Although we might not really have “lost” Philip (whatever he’s doing; my own amusing poll on the sidebar of my blog is just really trying to guess wildly at what he might be doing; creating a new virtual world will very likely be impossible for a few years, due to non-disclosure agreements that I’m certain he’ll have to sign when resigning from the company), we might have lost Philip’s vision. This is, for me, the most worrying aspect of the announcement. We all know that Philip hasn’t done much for SL in the past few years, except for the Snowglobe project, which can only be described as a success so far, and something with a lot of promise, albeit it plods along at a slow pace. But we also know that Philip was talking to M every day; imbuing him with the same spirit that Philip brought to Linden Lab, while allowing M to take a perspective on things and manage LL more efficiently. We also know that Philip disagreed with many things (he doesn’t hide it, not even on his last article), although we might never know what he disagreed with.

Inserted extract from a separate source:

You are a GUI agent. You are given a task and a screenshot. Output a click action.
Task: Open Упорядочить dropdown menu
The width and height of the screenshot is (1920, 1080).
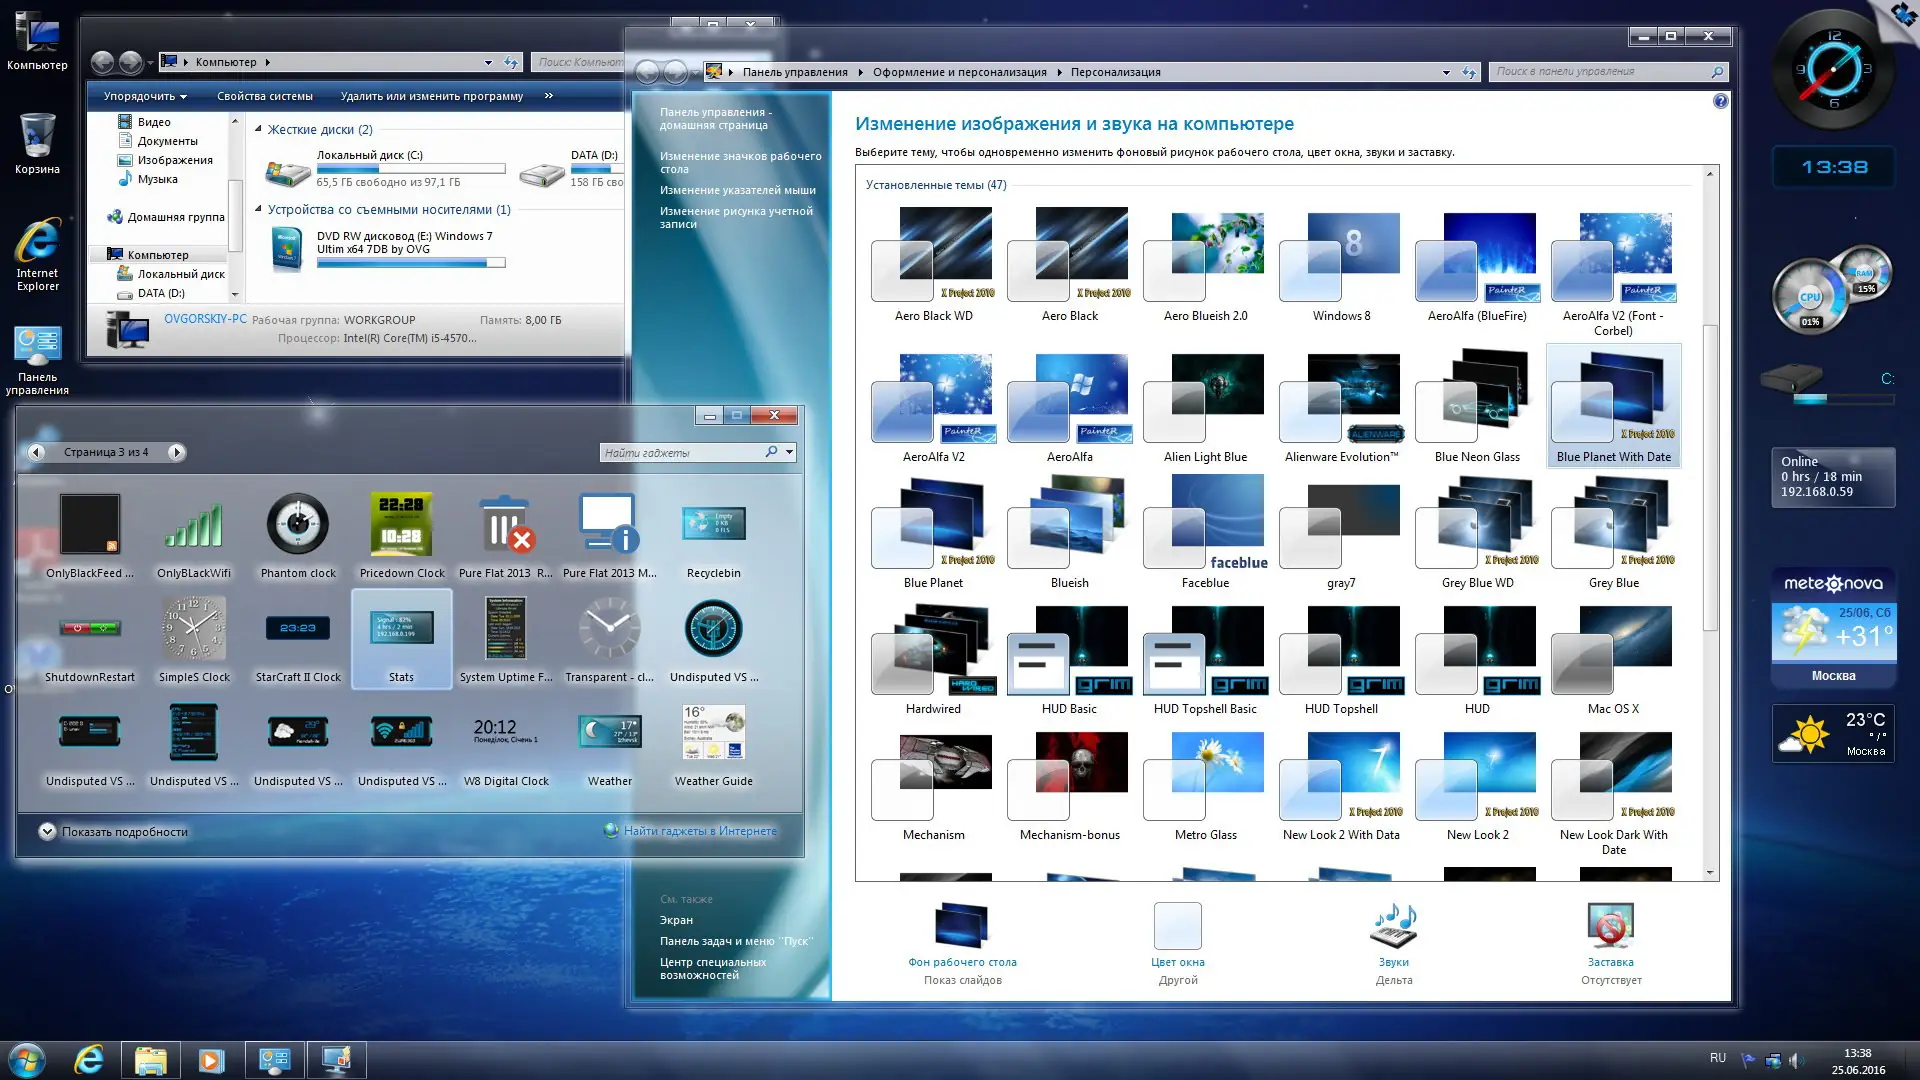pos(145,96)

We can only speculate what will happen next. I think that at this stage, Linden Lab needs a new visionary to step forward, and they have one person able to fill that role: Mitch Kapor. He’s an old-time visionary who carries a lot of weight. Between Mitch and Philip still sitting on the board, and with M at the helm, we might see a renewal of the efforts of Linden Lab to continue to steer the virtual world to shores unexplored and unchartered, and keep up the expectations of being a one-of-a-kind virtual world that still baffles the competition that has no idea what to do with the technology.